SOCS3 is a suppressor of γc cytokine signaling and constrains generation of murine Foxp3 + regulatory T cells.

SOCS3 is a cytosolic inhibitor of cytokine signaling that suppresses the activation of cytokine receptor-associated JAK kinases. Mechanistically, SOCS3 is recruited to a site in the cytokine receptors known as the SOCS3-interaction motif, and then binds JAK molecules to inhibit their kinase activity. The SOCS3-interaction motif is found in receptors of the gp130 cytokine family but mostly absent from other cytokine receptors, including gamma c. Thus, SOCS3 has been considered a selective suppressor of gp130 family cytokines, but not gamma c cytokines. Considering that gamma c signaling induces SOCS3 expression in T cells, here we revisited the role of SOCS3 on gamma c signaling.
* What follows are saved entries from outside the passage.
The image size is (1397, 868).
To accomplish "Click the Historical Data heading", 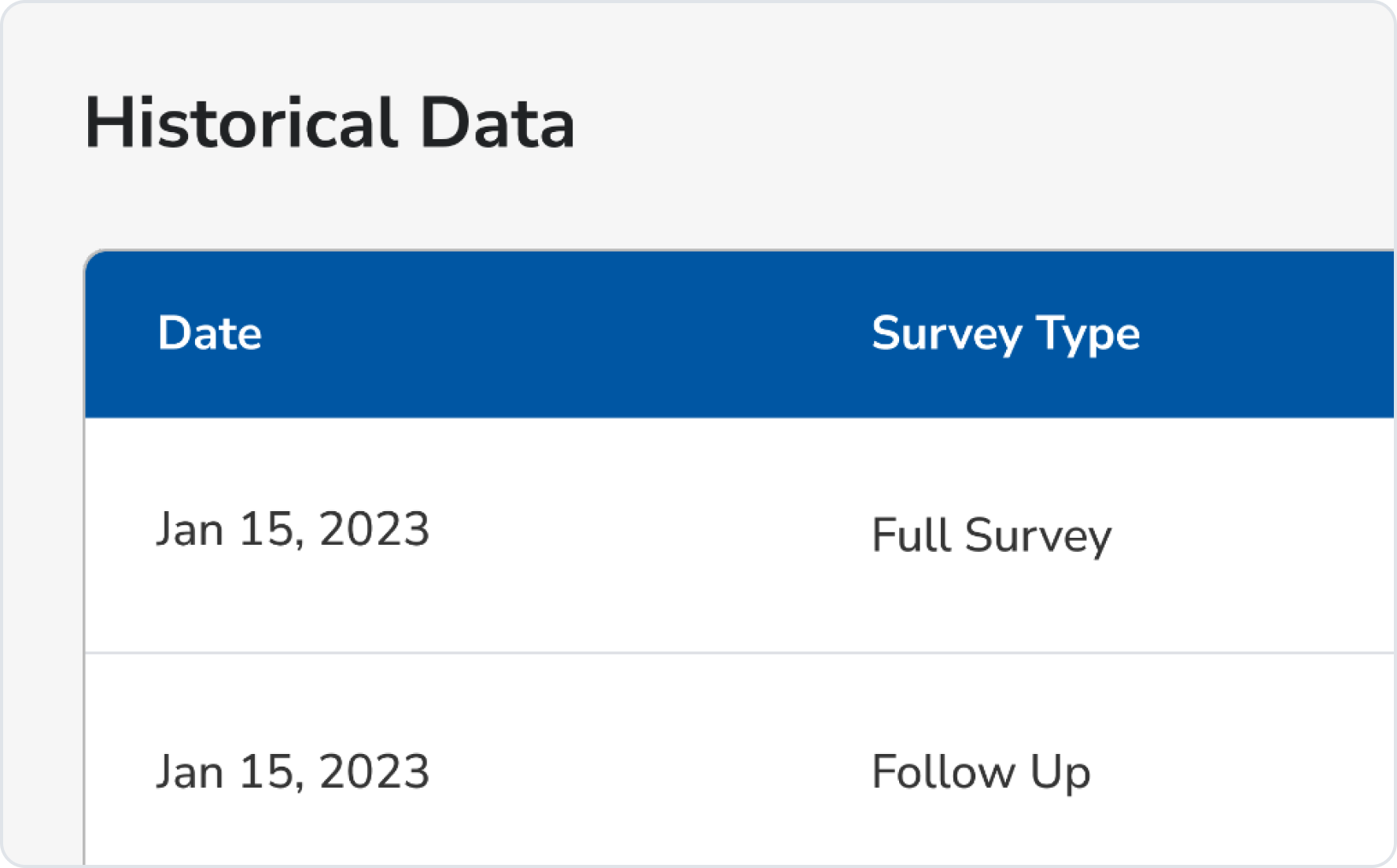I will click(x=330, y=123).
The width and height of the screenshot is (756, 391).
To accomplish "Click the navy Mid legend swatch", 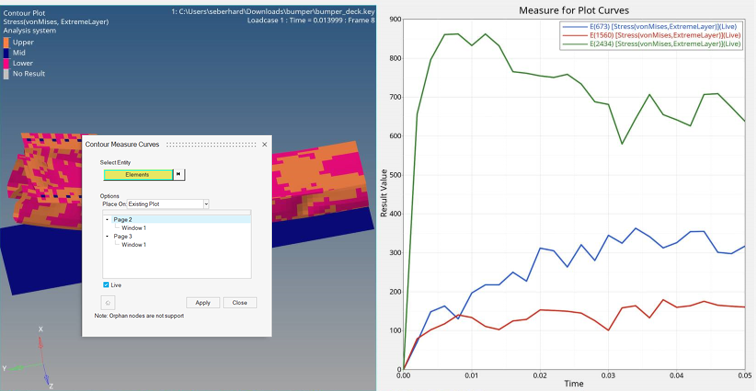I will pyautogui.click(x=6, y=53).
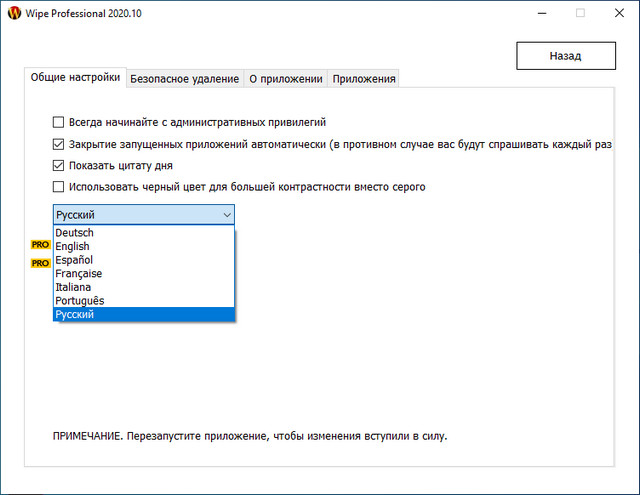Choose English in the language dropdown

73,247
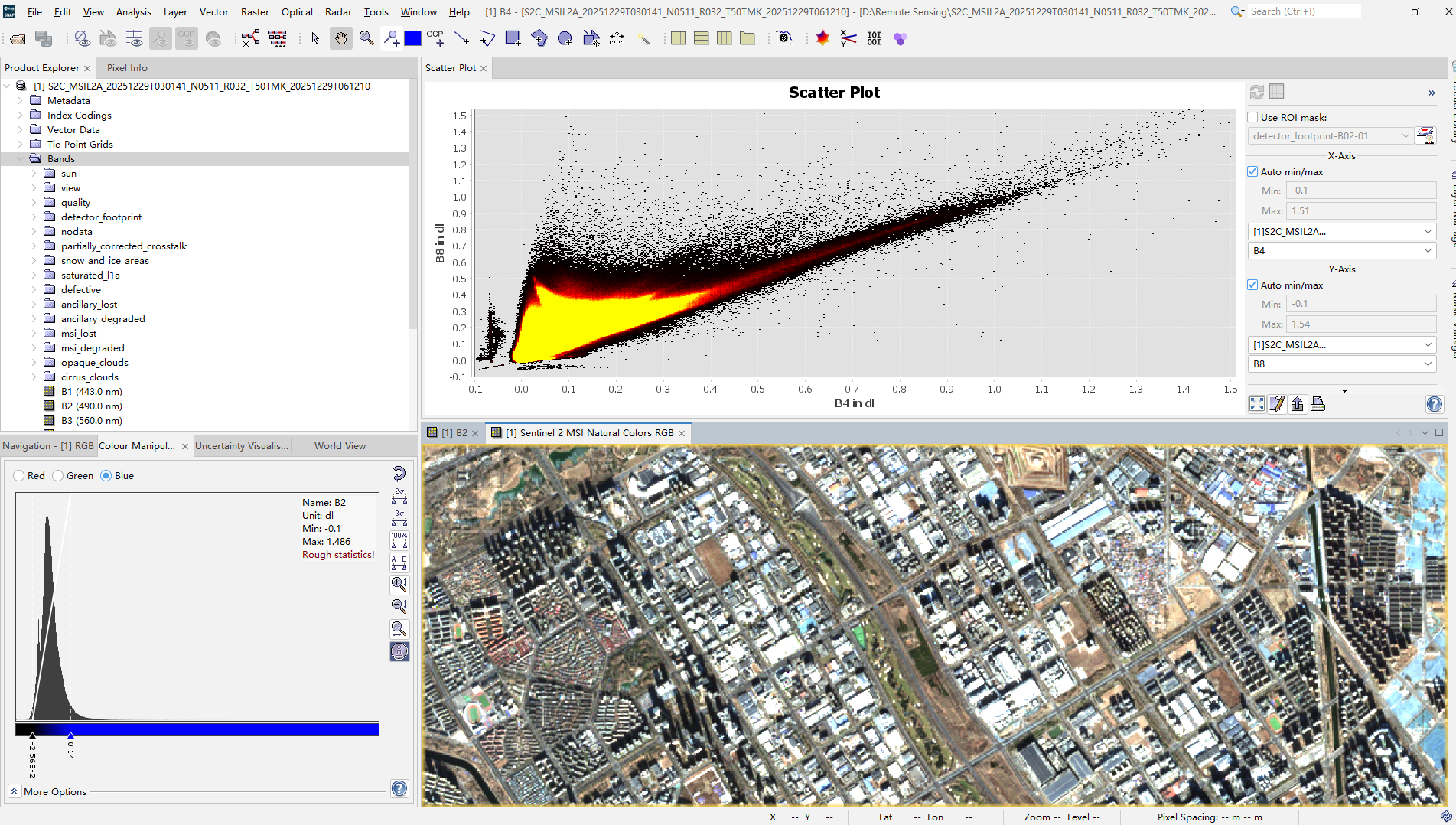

Using SOCS3 transgenic mice, we found that increased abundance of SOCS3 not only suppressed signaling of the gp130 family cytokine IL-6, but also signaling of the gamma c family cytokine IL-7. Consequently, SOCS3 transgenic mice were impaired in IL-7-dependent T cell development in the thymus and the homeostasis of mature T cells in peripheral tissues. Moreover, enforced SOCS3 expression interfered with the generation of Foxp3(+) regulatory T cells that requires signaling by the gamma c family cytokine IL-2. Collectively, we report an underappreciated role for SOCS3 in suppressing gamma c cytokine signaling, effectively expanding its scope of target cytokines in T cell immunity.